Single-sided Deafness Cochlear Implantation: Candidacy, Evaluation, and Outcomes in Children and Adults
OBJECTIVES: Although there are various available treatment options for unilateral severe-to-profound hearing loss, these options do not provide the benefits of binaural hearing since sound is directed from the poorer ear to the better ear. The purpose of this investigation was to review our center's experience with cochlear implantation in such patients in providing improved auditory benefits and useful binaural hearing. STUDY DESIGN: Retrospective chart review. METHODS: Twelve adult patients and four pediatric patients with unilateral severe-to-profound hearing loss received an implant in the poorer ear. Outcome measures performed preoperatively on each ear and binaurally included consonant-nucleus-consonant (CNC) monosyllabic words and sentences in noise.
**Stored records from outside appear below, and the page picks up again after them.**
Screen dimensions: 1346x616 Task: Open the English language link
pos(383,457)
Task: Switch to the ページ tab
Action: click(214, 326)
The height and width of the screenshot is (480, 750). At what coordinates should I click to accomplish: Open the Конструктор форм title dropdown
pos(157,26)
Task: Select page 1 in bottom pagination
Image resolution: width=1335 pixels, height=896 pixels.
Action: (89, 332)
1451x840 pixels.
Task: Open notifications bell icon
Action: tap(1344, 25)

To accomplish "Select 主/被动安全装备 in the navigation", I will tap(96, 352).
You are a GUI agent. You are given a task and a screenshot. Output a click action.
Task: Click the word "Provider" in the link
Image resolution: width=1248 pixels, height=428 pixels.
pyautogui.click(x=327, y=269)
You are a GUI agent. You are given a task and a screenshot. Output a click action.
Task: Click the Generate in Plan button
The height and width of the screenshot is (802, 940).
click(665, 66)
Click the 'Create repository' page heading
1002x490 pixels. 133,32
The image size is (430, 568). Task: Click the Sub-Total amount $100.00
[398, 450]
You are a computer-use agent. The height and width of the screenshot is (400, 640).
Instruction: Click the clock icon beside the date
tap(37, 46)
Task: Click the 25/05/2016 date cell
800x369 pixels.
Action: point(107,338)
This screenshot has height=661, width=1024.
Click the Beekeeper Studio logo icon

The mean pure-tune average in the better ear was within normal range. RESULTS: Test scores revealed a significant improvement in CNC and sentence in noise test scores from the preoperative to most recent postoperative evaluation in the isolated implant ear. All adult subjects use the device full-time. CONCLUSIONS: The data reveal significant improvement in speech perception performance in quiet and in noise in patients with single-sided deafness after implantation. Performance might depend on factors including length of hearing loss, age at implantation, and device usage.